Preziosi subsequently found himself under investigation for fraudulent bankruptcy when Como, the minnows he had taken from the lower leagues to a season in the top flight in 2002-03, went to the wall two years later, after he had allegedly stripped their assets by taking players to Genoa at below the market price. He protested his innocence but then struck a deal to end the case by accepting a 23-month jail sentence in 2008, knowing that he would not have to serve it because of a 2006 pardon law to combat prison overcrowding.
In the meantime, Preziosi had got himself into more hot water at his new club. Genoa won promotion to Serie A in June 2005 with a 3-2 victory over already-relegated Venezia on the last day of the season. Celebrations turned sour days later when police stopped a Venezia director driving from Genoa’s offices with a bag containing €250,000 (£167,000). The clubs said the money was down-payment on a transfer. Wiretaps investigators had gathered suggested otherwise and Genoa were found guilty of match-fixing by an Italian Football Federation tribunal. Fans staged violent protests and Preziosi appealed that he had not been given due process, presenting evidence on computer files he said demonstrated the sporting tribunal had written its sentence before the case had even been heard. But this time there was no escape and they were sent down to the third tier.
Preziosi promised fans “not to give up” and was good to his word, steering Genoa back to Serie A for first time in 13 years with two consecutive promotion campaigns. After finding their top-flight feet with a solid tenth-place finish last season, his shrewd transfer market dealings have enabled them to aim even higher this term.
The hero is Diego Milito, a classy Argentine striker who spurned an offer from Spurs in the summer to return from Real Zaragoza to the club he had left amid the match-fixing furore. The signing of Thiago Motta, a Brazilian midfielder formerly of Barcelona who was picked up as a free agent in September after being let go by Atletico Madrid, has turned out to be another inspired move.
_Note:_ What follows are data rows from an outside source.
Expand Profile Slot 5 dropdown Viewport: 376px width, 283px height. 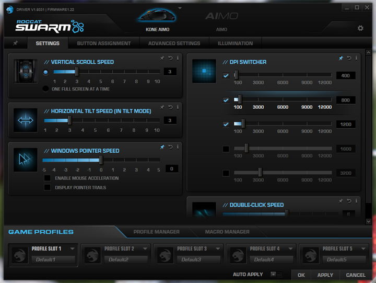coord(363,249)
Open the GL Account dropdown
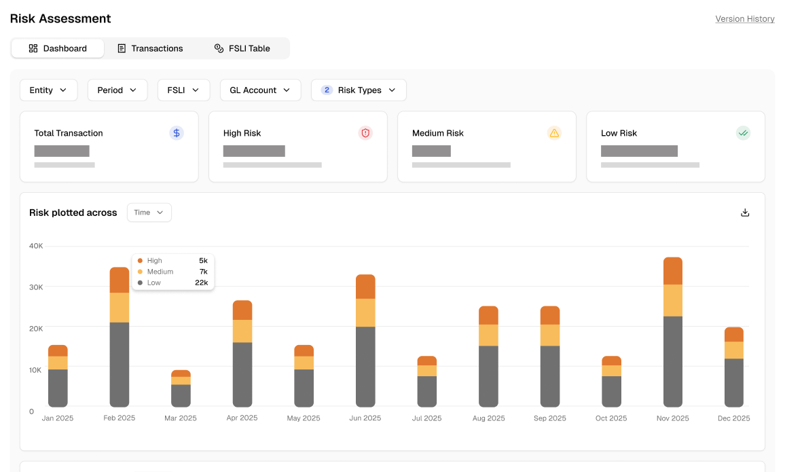 [260, 90]
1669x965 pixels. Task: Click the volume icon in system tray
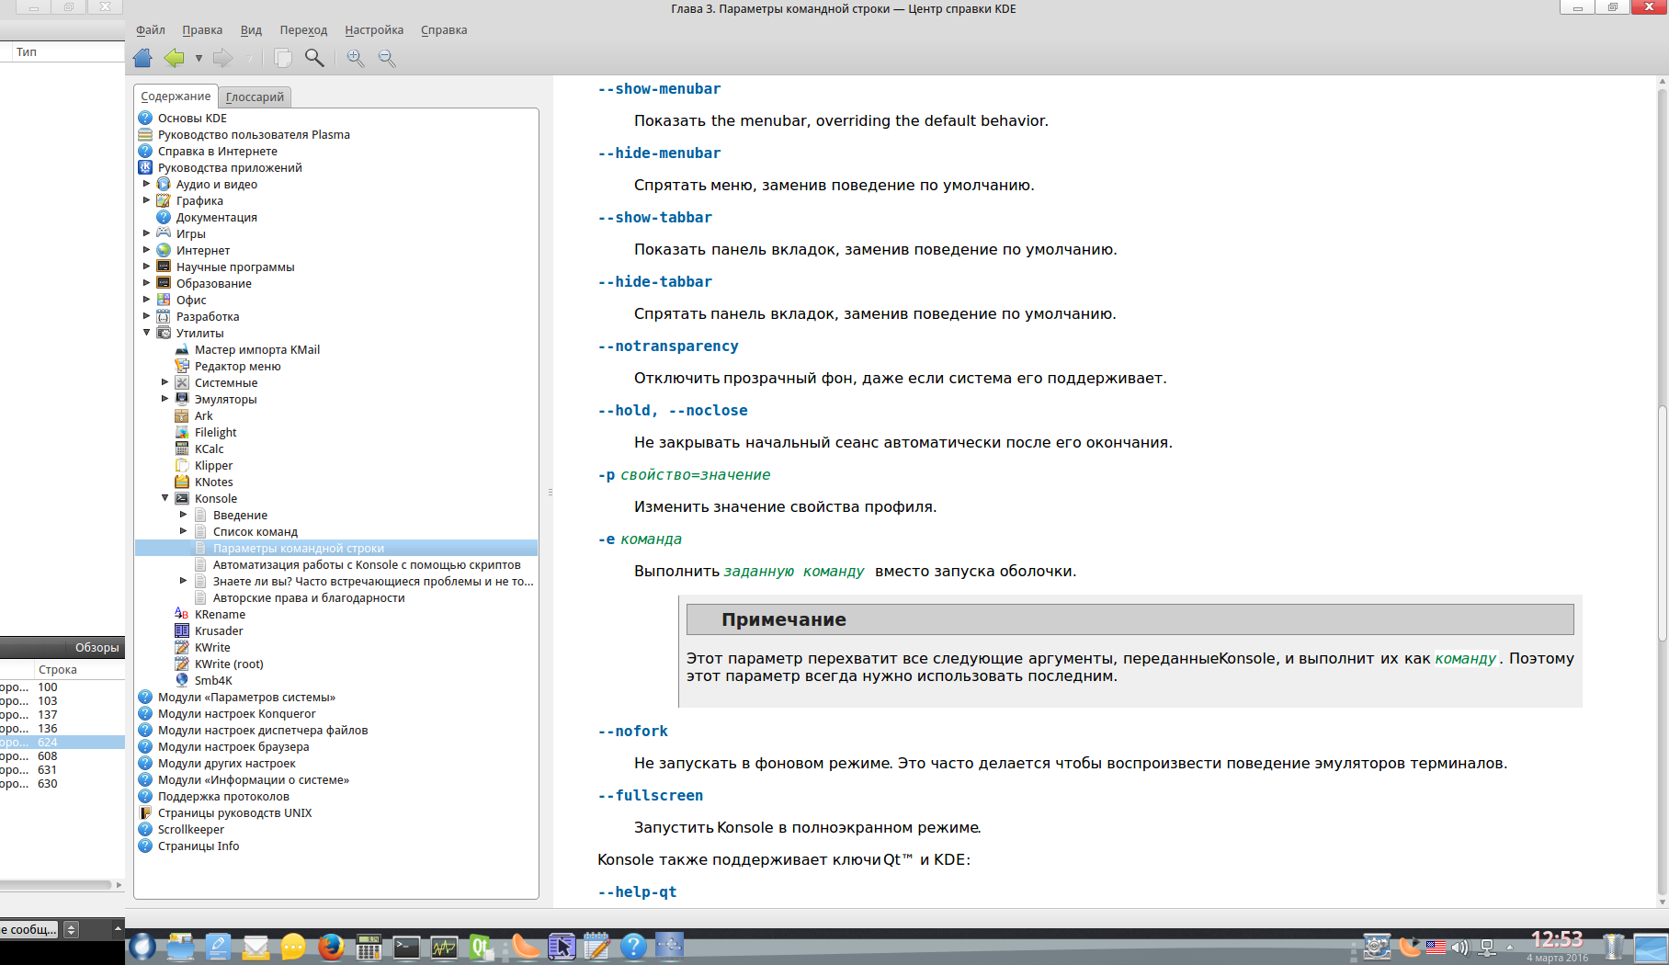[1459, 948]
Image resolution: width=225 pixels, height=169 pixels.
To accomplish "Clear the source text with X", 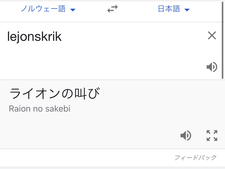I will pyautogui.click(x=212, y=36).
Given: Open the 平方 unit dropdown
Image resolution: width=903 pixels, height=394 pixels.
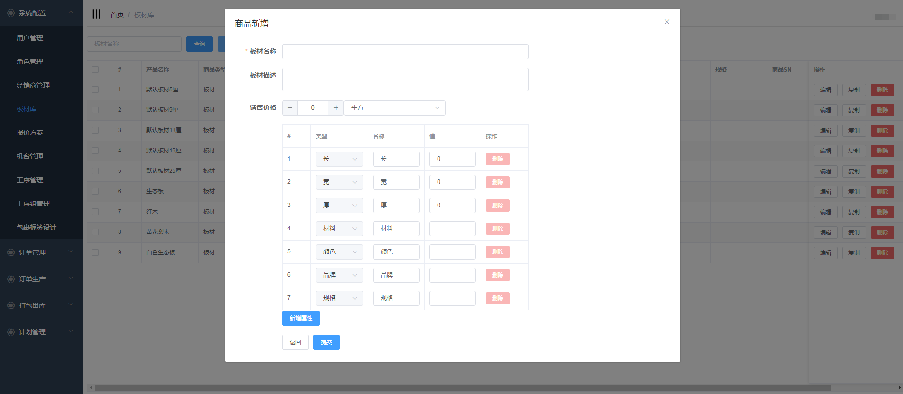Looking at the screenshot, I should (x=394, y=108).
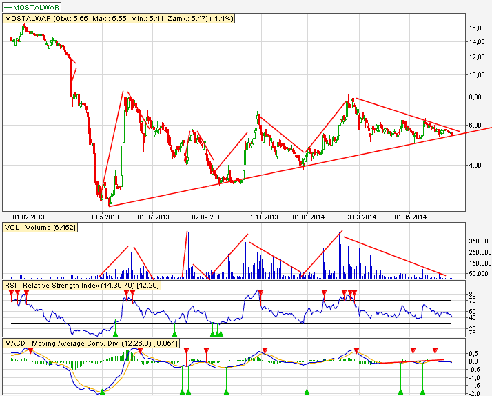Click the rightmost red sell marker in RSI
The height and width of the screenshot is (398, 492).
pyautogui.click(x=354, y=294)
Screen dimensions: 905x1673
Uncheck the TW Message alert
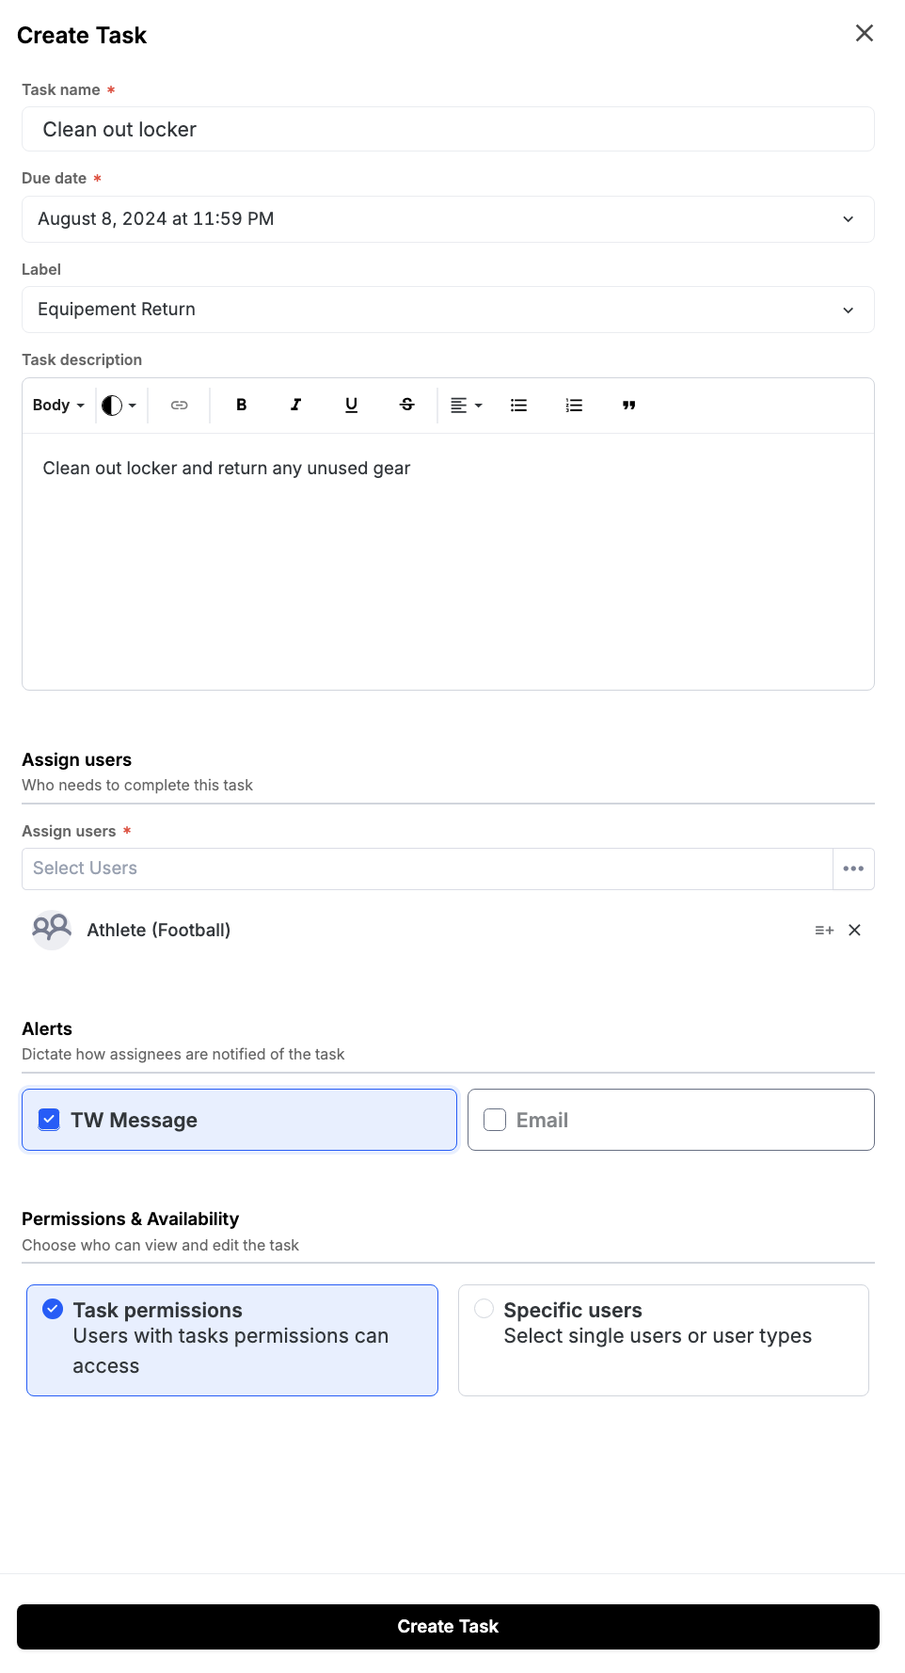click(x=49, y=1120)
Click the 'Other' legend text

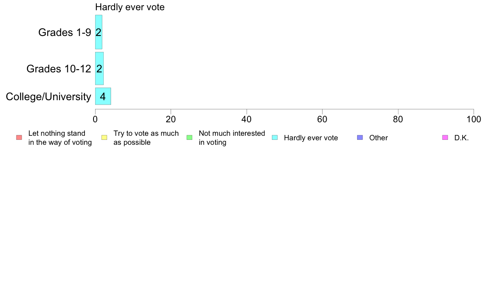378,138
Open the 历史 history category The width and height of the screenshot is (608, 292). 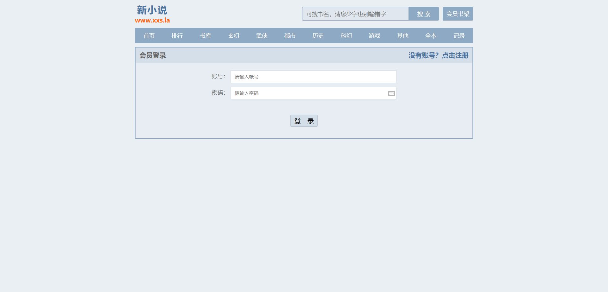[318, 36]
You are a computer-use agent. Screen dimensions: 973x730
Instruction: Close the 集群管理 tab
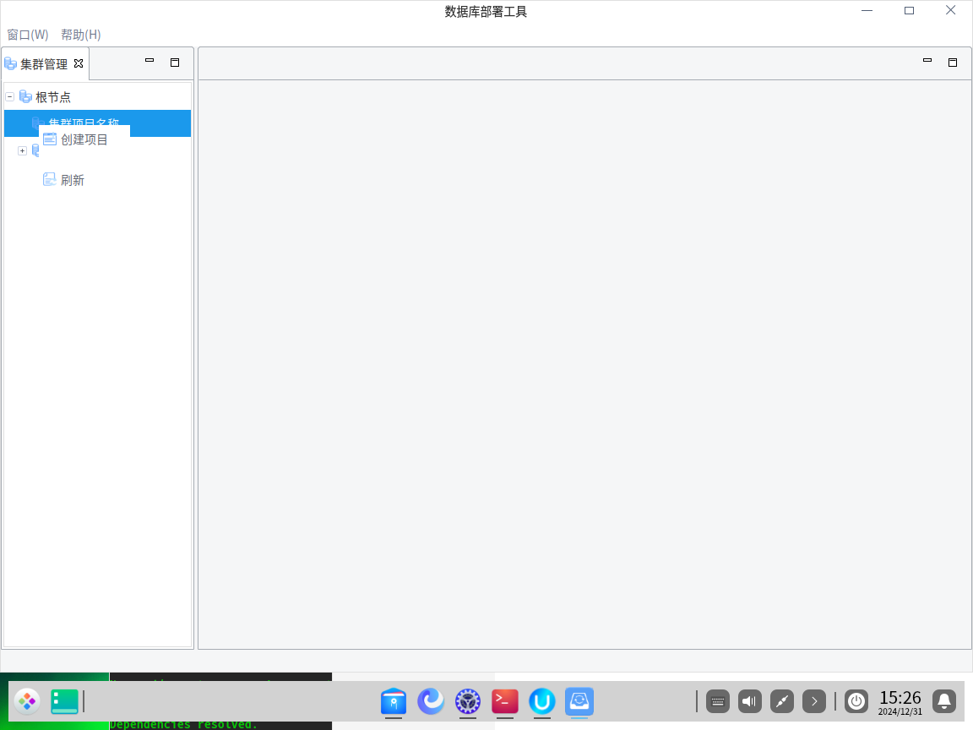79,63
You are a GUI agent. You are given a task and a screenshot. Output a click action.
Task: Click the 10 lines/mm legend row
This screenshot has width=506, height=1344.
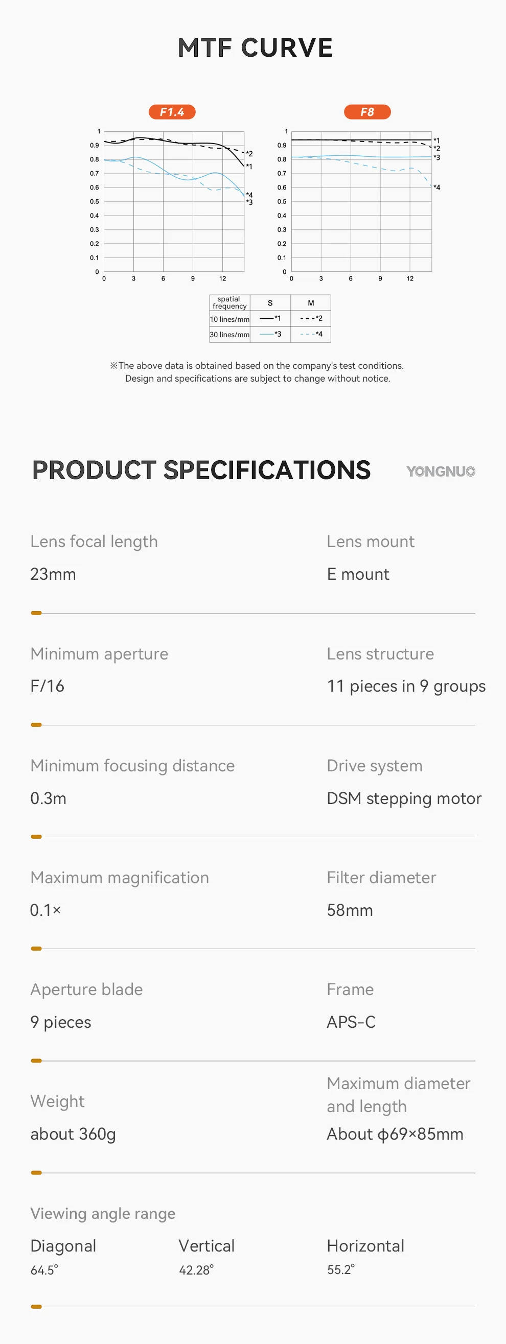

All this has taken place despite Preziosi being given a five-year ban from the game for the Venezia scam, along with a suspended four-month jail term for sporting fraud (which he is appealing even though he did not serve it due to the pardon law).
Fortunately for him, in Italy the workings of justice are full of anomalies. One is that being banned from football does not stop you owning or being chairman of a club. There are limits on which parts of the ground he can enter on match days and he cannot represent the club at federation meetings or take direct part in its transfer negotiations (he was given a two-month penalty to add to his five-year ban for holding talks with Juventus officials over bringing defender Domenico Criscito back from Turin in the close season). However, he can easily dodge the restrictions by using dogsbodies. Basically, the ban is a joke or, as a club spokesman described it, “above all a moral punishment”.
As is to be expected, the toy entrepreneur sparks strong reactions. I dare say he’s not too popular in Como and former Genoa coach Franco Scoglio died of heart attack in 2005 after a heated row with him during a TV call-in show. But many think he is not such a bad egg. He seems to have Genoa’s long-term interests at heart not just personal glory. He gifted a 25 per cent stake in the club to a foundation tasked with conserving their heritage and running a museum on their history. And if the success continues, supporters who have had little to cheer since the 1930s are hardly likely to turn up their noses. Whether Preziosi should be allowed to orchestrate it is another matter.